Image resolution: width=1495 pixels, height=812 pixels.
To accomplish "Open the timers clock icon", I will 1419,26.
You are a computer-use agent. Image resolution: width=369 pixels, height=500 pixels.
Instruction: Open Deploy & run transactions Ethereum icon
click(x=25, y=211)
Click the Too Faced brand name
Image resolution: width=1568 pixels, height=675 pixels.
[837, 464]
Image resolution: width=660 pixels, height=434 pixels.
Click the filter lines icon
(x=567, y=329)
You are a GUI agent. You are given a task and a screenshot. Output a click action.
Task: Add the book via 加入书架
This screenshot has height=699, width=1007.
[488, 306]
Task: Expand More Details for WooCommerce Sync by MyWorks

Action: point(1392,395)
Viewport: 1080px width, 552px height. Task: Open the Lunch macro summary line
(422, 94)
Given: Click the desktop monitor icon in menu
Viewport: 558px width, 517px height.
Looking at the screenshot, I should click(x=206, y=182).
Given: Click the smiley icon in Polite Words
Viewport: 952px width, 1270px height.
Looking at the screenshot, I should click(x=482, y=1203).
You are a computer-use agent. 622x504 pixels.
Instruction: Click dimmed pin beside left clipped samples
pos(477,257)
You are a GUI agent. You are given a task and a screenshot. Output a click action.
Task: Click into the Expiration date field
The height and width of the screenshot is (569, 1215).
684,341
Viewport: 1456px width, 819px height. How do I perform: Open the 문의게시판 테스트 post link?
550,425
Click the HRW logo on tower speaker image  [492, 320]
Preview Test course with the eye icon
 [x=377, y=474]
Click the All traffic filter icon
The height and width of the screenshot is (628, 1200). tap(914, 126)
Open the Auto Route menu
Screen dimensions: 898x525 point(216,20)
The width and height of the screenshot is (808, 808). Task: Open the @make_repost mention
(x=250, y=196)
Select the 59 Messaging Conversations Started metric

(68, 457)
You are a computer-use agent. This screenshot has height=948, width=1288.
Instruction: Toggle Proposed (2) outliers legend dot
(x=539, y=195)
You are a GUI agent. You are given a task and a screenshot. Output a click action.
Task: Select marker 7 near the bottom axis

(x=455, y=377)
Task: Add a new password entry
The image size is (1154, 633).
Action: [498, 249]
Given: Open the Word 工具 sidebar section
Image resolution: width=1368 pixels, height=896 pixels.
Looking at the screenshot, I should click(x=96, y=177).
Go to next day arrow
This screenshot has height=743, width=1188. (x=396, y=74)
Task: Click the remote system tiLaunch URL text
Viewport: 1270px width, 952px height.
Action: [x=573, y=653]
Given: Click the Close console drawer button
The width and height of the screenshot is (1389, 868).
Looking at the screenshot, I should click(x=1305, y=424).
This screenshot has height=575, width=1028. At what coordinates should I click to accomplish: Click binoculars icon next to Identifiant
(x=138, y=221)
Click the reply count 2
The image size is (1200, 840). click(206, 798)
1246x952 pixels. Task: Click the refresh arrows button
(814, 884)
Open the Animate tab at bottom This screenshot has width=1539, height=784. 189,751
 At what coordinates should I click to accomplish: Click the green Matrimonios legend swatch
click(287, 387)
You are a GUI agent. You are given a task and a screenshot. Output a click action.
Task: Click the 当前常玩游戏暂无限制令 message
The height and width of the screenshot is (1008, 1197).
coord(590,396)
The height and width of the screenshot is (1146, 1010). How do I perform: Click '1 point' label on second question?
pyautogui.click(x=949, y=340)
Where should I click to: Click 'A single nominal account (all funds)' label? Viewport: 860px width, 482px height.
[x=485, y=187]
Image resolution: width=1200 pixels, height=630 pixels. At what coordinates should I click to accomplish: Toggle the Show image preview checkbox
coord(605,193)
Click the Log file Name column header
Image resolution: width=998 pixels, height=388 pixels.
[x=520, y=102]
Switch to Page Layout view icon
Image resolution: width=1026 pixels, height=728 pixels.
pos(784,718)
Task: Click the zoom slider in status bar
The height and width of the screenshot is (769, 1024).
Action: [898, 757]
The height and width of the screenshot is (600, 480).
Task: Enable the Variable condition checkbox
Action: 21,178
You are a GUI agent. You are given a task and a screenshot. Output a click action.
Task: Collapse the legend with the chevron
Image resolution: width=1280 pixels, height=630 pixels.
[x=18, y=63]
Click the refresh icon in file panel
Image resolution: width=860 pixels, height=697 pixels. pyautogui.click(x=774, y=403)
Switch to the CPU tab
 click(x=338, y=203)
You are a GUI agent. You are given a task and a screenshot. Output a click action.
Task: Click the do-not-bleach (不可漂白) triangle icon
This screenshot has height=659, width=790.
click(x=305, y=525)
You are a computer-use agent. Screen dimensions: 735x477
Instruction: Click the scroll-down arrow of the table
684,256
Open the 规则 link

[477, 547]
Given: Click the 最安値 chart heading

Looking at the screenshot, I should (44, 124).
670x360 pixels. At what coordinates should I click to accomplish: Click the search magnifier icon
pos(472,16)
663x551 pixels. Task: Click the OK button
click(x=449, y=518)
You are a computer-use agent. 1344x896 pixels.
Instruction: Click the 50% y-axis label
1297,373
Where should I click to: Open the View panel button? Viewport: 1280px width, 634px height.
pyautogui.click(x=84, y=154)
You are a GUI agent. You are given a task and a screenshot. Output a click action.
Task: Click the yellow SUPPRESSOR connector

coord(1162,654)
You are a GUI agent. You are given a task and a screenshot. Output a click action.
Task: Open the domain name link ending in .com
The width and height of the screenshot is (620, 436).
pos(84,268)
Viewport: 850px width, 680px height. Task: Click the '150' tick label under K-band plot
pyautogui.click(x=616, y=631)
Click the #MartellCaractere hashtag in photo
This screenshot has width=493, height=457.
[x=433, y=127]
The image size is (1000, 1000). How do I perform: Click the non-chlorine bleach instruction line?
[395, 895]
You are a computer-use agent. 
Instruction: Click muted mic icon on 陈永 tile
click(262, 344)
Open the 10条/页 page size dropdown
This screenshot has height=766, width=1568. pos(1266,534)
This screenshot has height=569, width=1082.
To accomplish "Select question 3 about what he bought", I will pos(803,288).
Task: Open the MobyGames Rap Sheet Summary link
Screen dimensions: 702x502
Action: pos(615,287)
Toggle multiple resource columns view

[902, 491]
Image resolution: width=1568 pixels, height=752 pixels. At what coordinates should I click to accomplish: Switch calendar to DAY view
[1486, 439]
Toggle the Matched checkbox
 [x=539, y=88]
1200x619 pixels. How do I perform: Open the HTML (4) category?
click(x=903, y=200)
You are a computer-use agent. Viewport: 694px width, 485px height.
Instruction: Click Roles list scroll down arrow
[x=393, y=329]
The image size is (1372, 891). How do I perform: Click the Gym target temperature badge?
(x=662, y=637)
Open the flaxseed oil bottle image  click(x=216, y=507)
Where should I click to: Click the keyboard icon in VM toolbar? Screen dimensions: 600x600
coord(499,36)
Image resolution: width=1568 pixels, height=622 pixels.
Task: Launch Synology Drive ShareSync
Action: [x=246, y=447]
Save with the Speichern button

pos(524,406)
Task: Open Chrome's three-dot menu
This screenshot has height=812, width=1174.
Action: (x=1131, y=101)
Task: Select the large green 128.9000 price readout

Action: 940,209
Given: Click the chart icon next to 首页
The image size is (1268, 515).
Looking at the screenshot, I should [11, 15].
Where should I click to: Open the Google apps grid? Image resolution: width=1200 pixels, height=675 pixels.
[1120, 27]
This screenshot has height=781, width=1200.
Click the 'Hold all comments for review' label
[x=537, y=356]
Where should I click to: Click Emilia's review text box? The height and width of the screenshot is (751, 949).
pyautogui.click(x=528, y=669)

● ● ● ●

| Work required |
Reproduce the items between the lines holding "1200x619 pixels. How" and "Looking at the screenshot, I should [11, 15].", inclusive, with "flaxseed oil" changed to "coconut oil" and nothing else altered.

| Final result |
1200x619 pixels. How do I perform: Open the HTML (4) category?
click(x=903, y=200)
You are a computer-use agent. Viewport: 694px width, 485px height.
Instruction: Click Roles list scroll down arrow
[x=393, y=329]
The image size is (1372, 891). How do I perform: Click the Gym target temperature badge?
(x=662, y=637)
Open the coconut oil bottle image  click(x=216, y=507)
Where should I click to: Click the keyboard icon in VM toolbar? Screen dimensions: 600x600
coord(499,36)
Image resolution: width=1568 pixels, height=622 pixels.
Task: Launch Synology Drive ShareSync
Action: [x=246, y=447]
Save with the Speichern button

pos(524,406)
Task: Open Chrome's three-dot menu
This screenshot has height=812, width=1174.
Action: (x=1131, y=101)
Task: Select the large green 128.9000 price readout

Action: 940,209
Given: Click the chart icon next to 首页
The image size is (1268, 515).
Looking at the screenshot, I should [11, 15].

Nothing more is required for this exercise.